La cérémonie de commémoration s’est déroulée autour du thème mondial « Droits, justice, action pour toutes les femmes et les filles » et du thème national « Fanm ak tifi dwe jwi dwa yo epi jwenn jistis san fòs kote ». Plusieurs personnalités ont rehaussé cet événement de leur présence, notamment la ministre à la Condition féminine, Pédrica Saint-Jean, la conseillère électorale Yves Marie Édouard, et le représentant spécial de l’ONU en Haïti, Carlos Ruiz Massieu. La représentante d’ONU Femmes, Marie Goretti Nduwayo, ainsi que de nombreuses organisations féministes et acteurs de la société civile étaient également présents.
Cette rencontre a été l’occasion de présenter des avancées significatives issues de travaux récents. Les résultats de deux journées de réflexion interdisciplinaires ont d’abord été dévoilés au public. Ces réflexions ont porté sur les orientations stratégiques pour renforcer la mise en œuvre de la Politique d’égalité Femmes-Hommes 2014-2034. L’objectif est d’accélérer les progrès vers une société plus équitable.
Par ailleurs, la résolution finale d’un atelier interinstitutionnel majeur a été partagée avec l’assistance. Cet atelier était consacré à l’amélioration de la coordination de la prise en charge des femmes et des filles survivantes de violences.
S’exprimant en tant que chef de l’exécutif, M. Fils-Aimé a mis l’accent sur la lutte contre l’impunité. Il a annoncé la consolidation des cellules spécialisées au sein des parquets pour accélérer le traitement des dossiers de violence sexuelle.
« Aucune plainte ne devra être classée sans enquête approfondie », a-t-il martelé. Il a également promis un renforcement de l’assistance juridique pour les plus vulnérables et une formation accrue des magistrats et des policiers.
Au-delà de l’aspect répressif, le Premier ministre a insisté sur les leviers de l’éducation et de l’économie. Il a réaffirmé le soutien indéfectible du gouvernement au maintien des filles à l’école.
Il a également promis d’intégrer systématiquement une approche genrée dans les politiques publiques. L’objectif est de favoriser l’autonomisation économique des femmes à long terme. S’adressant directement à elles, il a déclaré : « Votre dignité n’est pas négociable, votre sécurité n’est pas optionnelle et vos droits sont garantis par la loi. »

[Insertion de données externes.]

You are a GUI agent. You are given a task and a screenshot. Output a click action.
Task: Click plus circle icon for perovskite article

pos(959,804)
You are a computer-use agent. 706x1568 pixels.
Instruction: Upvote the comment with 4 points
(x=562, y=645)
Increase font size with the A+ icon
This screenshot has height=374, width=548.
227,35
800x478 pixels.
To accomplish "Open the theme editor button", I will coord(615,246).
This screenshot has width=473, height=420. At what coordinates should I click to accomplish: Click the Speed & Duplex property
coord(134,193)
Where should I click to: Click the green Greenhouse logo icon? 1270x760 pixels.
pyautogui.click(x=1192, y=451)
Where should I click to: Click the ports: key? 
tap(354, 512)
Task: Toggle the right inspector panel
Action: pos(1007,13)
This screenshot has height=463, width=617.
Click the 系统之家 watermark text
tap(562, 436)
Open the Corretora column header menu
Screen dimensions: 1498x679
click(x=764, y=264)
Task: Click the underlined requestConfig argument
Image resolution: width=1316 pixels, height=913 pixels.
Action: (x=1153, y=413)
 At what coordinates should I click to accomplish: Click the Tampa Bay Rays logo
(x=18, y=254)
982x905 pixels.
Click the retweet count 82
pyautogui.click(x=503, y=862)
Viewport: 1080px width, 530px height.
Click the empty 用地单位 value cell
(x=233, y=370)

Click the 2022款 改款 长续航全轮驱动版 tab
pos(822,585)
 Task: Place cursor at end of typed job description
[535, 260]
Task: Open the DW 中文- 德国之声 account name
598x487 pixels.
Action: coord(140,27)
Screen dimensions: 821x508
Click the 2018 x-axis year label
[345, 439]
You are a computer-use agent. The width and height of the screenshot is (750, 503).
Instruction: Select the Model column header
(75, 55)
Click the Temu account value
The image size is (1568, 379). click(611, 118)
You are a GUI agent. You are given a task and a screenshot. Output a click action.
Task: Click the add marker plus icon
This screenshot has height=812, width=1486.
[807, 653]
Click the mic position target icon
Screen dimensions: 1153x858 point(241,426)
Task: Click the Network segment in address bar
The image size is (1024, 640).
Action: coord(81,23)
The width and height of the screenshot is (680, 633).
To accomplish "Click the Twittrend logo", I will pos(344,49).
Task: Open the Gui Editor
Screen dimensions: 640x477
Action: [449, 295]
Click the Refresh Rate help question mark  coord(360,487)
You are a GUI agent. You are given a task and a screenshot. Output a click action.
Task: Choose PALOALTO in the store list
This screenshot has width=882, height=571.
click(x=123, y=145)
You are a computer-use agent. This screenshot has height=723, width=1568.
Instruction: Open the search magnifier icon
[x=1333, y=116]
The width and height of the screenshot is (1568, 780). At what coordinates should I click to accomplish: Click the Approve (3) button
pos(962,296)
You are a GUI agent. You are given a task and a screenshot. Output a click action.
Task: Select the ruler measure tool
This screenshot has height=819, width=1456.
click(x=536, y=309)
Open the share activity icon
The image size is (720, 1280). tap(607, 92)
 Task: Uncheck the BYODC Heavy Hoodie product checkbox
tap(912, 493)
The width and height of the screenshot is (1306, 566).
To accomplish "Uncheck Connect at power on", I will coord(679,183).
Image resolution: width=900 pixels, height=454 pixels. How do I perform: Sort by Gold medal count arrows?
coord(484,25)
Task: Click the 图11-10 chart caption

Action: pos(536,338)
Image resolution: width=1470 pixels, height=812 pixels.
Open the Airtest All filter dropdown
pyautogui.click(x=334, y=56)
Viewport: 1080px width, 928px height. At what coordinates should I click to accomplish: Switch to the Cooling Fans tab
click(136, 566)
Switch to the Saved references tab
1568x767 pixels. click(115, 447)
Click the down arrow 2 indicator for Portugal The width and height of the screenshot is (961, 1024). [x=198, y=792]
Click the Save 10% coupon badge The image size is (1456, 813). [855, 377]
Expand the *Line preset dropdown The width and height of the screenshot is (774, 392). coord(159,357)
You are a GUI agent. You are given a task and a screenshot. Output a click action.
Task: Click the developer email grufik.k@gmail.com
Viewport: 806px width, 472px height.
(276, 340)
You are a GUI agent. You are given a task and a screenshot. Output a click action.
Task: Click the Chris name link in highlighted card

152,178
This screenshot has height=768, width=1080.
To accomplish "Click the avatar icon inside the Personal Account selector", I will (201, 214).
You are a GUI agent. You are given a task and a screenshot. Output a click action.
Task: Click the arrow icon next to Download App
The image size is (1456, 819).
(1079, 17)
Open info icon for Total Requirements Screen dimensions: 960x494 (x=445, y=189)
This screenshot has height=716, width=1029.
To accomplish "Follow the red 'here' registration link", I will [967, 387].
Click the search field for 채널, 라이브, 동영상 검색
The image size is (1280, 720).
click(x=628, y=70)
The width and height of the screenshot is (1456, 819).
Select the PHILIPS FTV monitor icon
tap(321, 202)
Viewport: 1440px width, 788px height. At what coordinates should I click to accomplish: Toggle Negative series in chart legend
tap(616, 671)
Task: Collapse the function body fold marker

Dans une envolée lyrique, M. Fils-Aimé a salué la force et la résilience des Haïtiennes. Il les a qualifiées de « gardiennes de la dignité du peuple » et d’« héritières de femmes courageuses ». Il a tenu à préciser que cette lutte n’est pas un combat contre les hommes. Il s’agit d’une quête de justice bénéfique à l’ensemble de la société, a-t-il expliqué.
Il a lancé un appel aux hommes, les invitant au respect « par devoir filial et patriotique ». Leur mobilisation est essentielle pour bâtir une nation plus juste.
Le thème national a servi de fil conducteur à l’engagement gouvernemental. « Fanm ak tifi dwe jwi dwa yo epi jwenn jistis san fòs kote » résonnait comme un leitmotiv. « Ce n’est pas seulement un slogan, c’est une promesse », a affirmé le Premier ministre. Il s’est engagé à transformer les paroles en actes concrets.
Il a souligné avec force qu’« un pays qui protège ses femmes est un pays qui protège son avenir ». Selon lui, c’est ainsi que la nation libérera toute sa puissance.
Prenant la parole à son tour, la Ministre Pédrica Saint-Jean a salué l’engagement constant du chef du gouvernement. Elle a particulièrement mis en lumière son soutien en faveur d’une participation plus active des femmes.Cette participation accrue des femmes à la vie publique et politique est un axe essentiel, a-t-elle souligné. C’est un gage de progrès pour une démocratie vraiment inclusive.
Cette matinée de commémoration a été conclue dans une ambiance solennelle. La journée s’est achevée sur la promesse d’un avenir où les droits des femmes et des filles seront pleinement garantis.